**WHAT THE TASK ASKS**: Retype the data below in full, keeping every character as it is.

**DATA EXTRACTS**:
=====
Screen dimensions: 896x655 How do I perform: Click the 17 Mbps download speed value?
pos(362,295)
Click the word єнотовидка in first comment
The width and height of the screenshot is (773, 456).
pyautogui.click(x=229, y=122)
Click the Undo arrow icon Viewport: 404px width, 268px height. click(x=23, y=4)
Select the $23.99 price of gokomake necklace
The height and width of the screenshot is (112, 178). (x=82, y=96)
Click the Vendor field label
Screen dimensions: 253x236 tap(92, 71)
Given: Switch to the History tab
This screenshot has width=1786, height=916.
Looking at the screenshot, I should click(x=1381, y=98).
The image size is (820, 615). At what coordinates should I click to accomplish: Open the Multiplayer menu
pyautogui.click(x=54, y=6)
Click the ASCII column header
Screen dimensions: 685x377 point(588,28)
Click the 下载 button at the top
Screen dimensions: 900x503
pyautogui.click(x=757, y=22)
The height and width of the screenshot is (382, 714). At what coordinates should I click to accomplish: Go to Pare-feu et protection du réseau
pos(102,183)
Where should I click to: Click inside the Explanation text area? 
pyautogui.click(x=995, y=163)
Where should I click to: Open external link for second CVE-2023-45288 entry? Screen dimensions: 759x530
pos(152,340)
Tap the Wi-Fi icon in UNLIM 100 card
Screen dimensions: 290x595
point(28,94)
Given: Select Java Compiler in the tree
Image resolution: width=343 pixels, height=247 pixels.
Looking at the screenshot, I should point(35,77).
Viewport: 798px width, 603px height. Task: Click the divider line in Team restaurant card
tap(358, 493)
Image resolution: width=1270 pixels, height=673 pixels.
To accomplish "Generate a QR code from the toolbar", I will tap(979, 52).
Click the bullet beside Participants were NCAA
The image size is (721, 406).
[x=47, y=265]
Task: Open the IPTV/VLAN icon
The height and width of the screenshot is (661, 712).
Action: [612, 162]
=====
**YOUR RESPONSE**:
Screen dimensions: 896x655 How do I perform: Click the 17 Mbps download speed value?
pos(362,295)
Click the word єнотовидка in first comment
The width and height of the screenshot is (773, 456).
pyautogui.click(x=229, y=122)
Click the Undo arrow icon Viewport: 404px width, 268px height. click(x=23, y=4)
Select the $23.99 price of gokomake necklace
The height and width of the screenshot is (112, 178). (x=82, y=96)
Click the Vendor field label
Screen dimensions: 253x236 tap(92, 71)
Given: Switch to the History tab
This screenshot has width=1786, height=916.
Looking at the screenshot, I should click(x=1381, y=98).
The image size is (820, 615). At what coordinates should I click to accomplish: Open the Multiplayer menu
pyautogui.click(x=54, y=6)
Click the ASCII column header
Screen dimensions: 685x377 point(588,28)
Click the 下载 button at the top
Screen dimensions: 900x503
pyautogui.click(x=757, y=22)
The height and width of the screenshot is (382, 714). At what coordinates should I click to accomplish: Go to Pare-feu et protection du réseau
pos(102,183)
Where should I click to: Click inside the Explanation text area? 
pyautogui.click(x=995, y=163)
Where should I click to: Open external link for second CVE-2023-45288 entry? Screen dimensions: 759x530
pos(152,340)
Tap the Wi-Fi icon in UNLIM 100 card
Screen dimensions: 290x595
point(28,94)
Given: Select Java Compiler in the tree
Image resolution: width=343 pixels, height=247 pixels.
Looking at the screenshot, I should point(35,77).
Viewport: 798px width, 603px height. Task: Click the divider line in Team restaurant card
tap(358, 493)
Image resolution: width=1270 pixels, height=673 pixels.
To accomplish "Generate a QR code from the toolbar", I will tap(979, 52).
Click the bullet beside Participants were NCAA
The image size is (721, 406).
[x=47, y=265]
Task: Open the IPTV/VLAN icon
The height and width of the screenshot is (661, 712).
Action: [612, 162]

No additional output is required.